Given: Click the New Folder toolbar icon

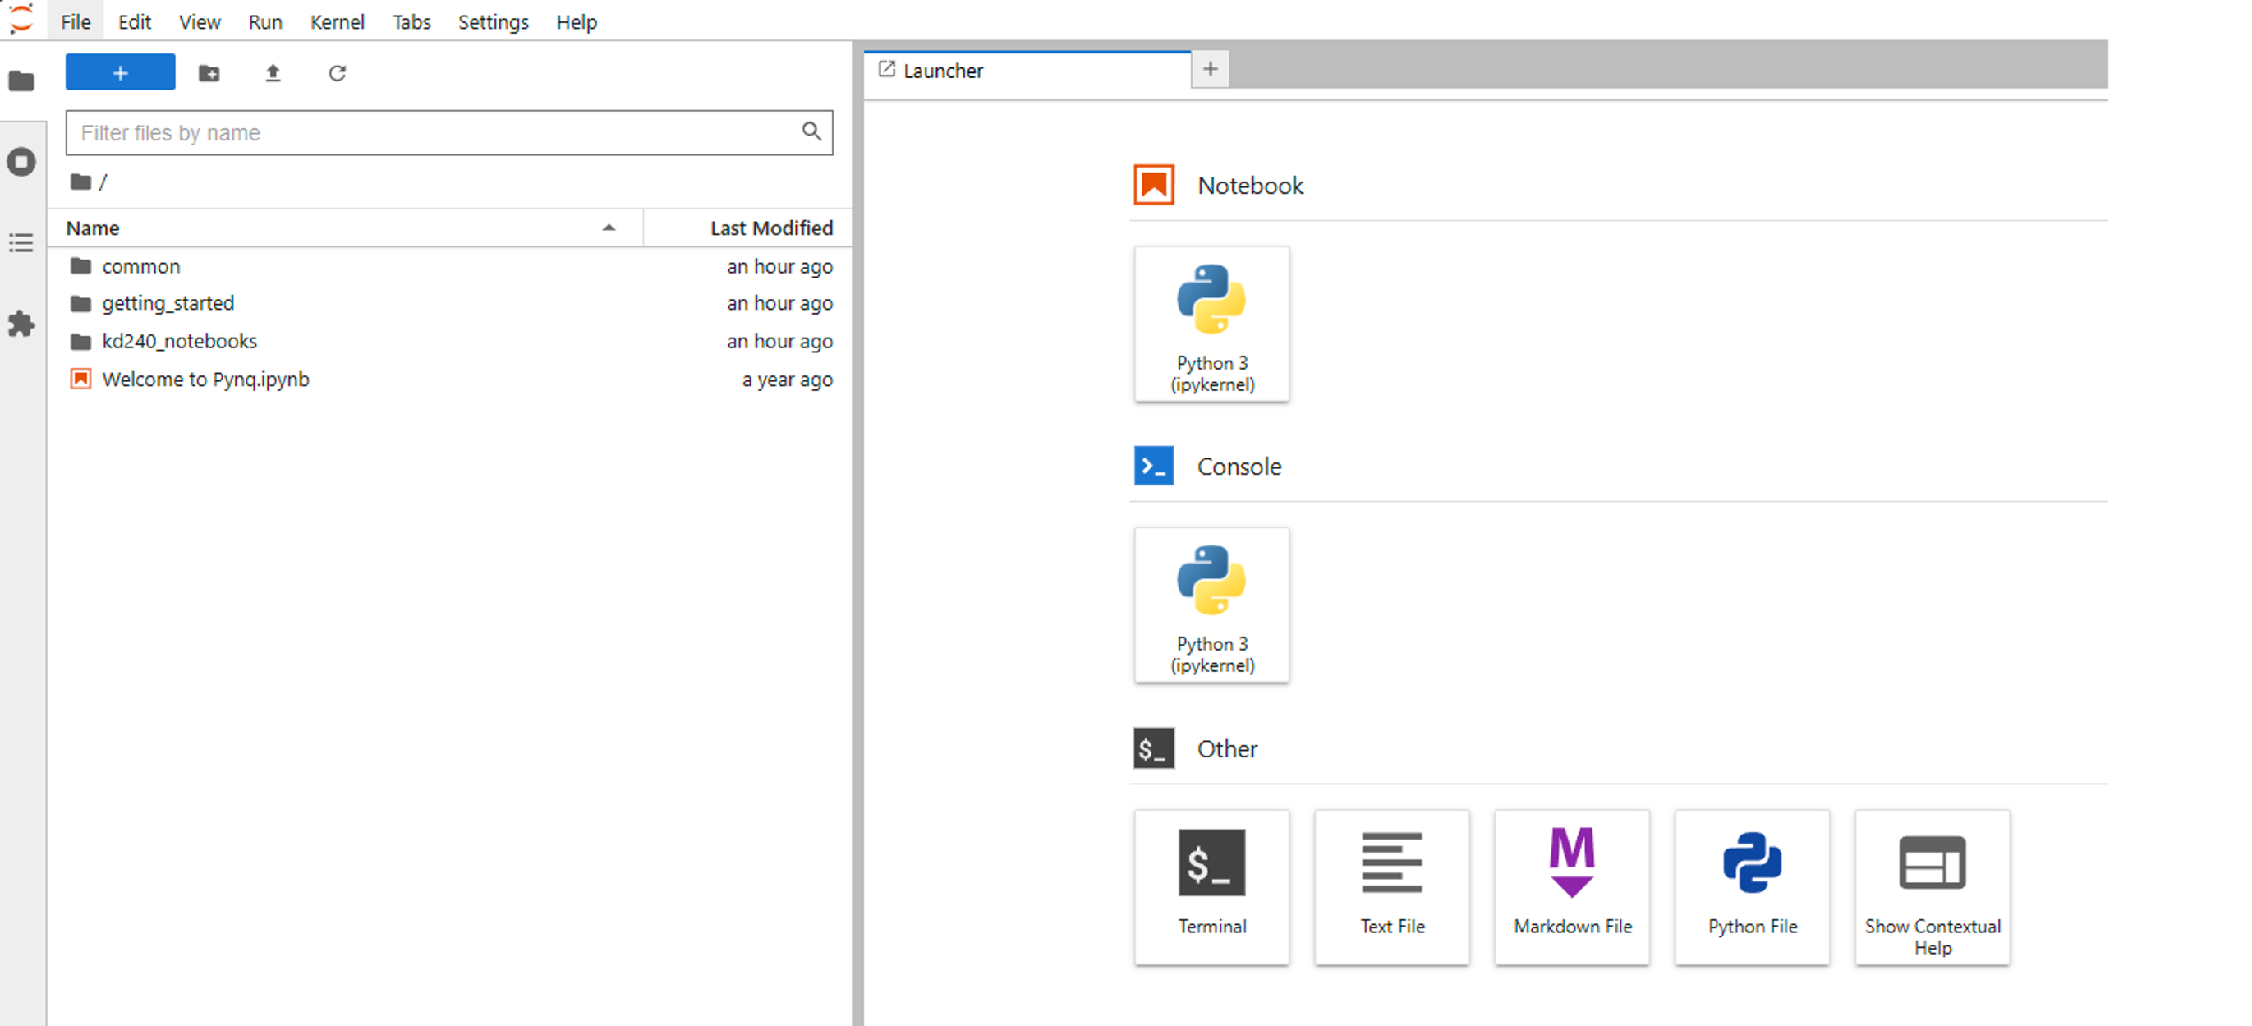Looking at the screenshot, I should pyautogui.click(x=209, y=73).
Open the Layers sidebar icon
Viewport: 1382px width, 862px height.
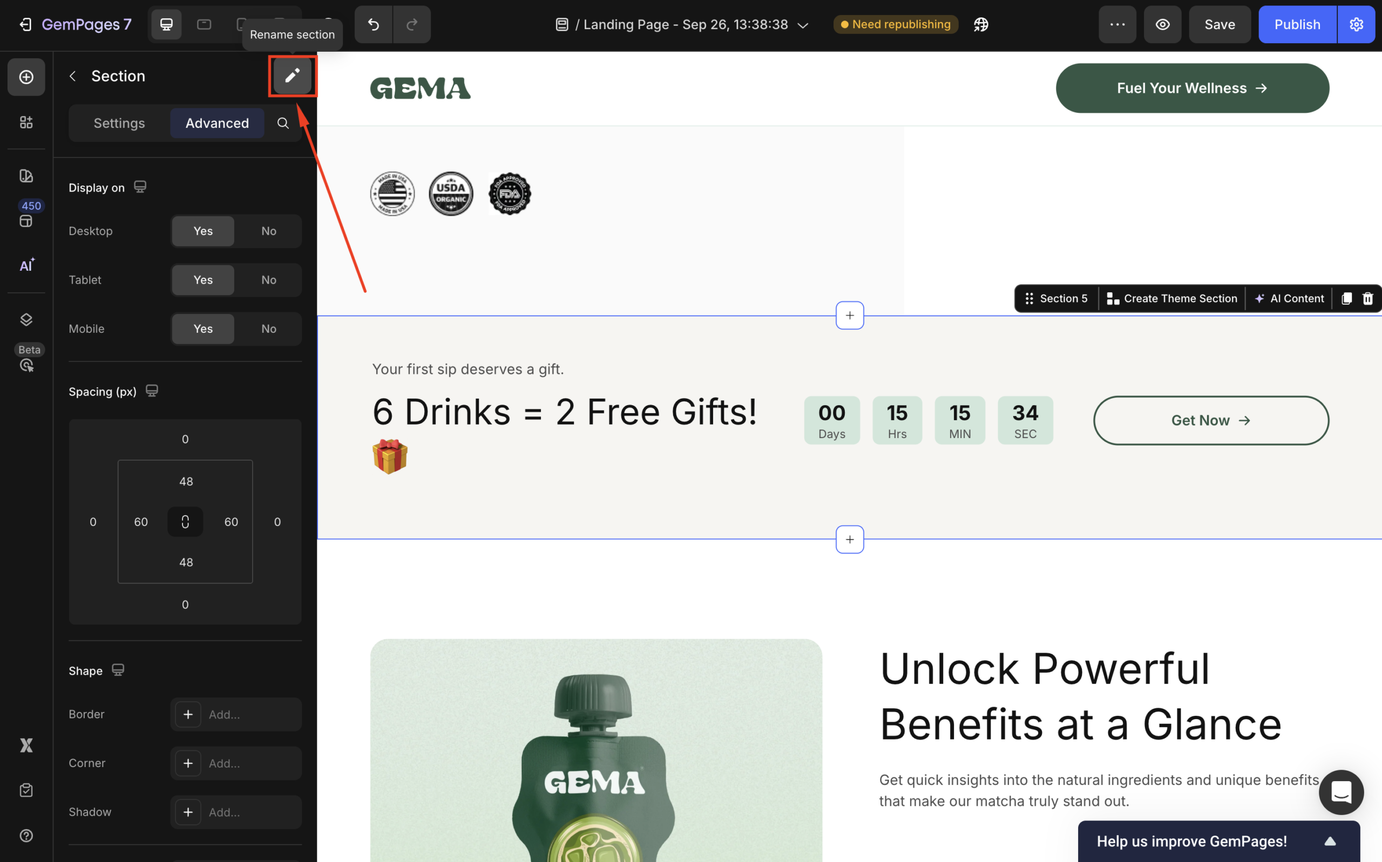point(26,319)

::::

• TASK REQUIREMENTS: From the records given above, reproduce all text exactly and exclude each picture.

• RESPONSE:
Given: Click the New Folder toolbar icon

Looking at the screenshot, I should pyautogui.click(x=209, y=73).
Open the Layers sidebar icon
Viewport: 1382px width, 862px height.
point(26,319)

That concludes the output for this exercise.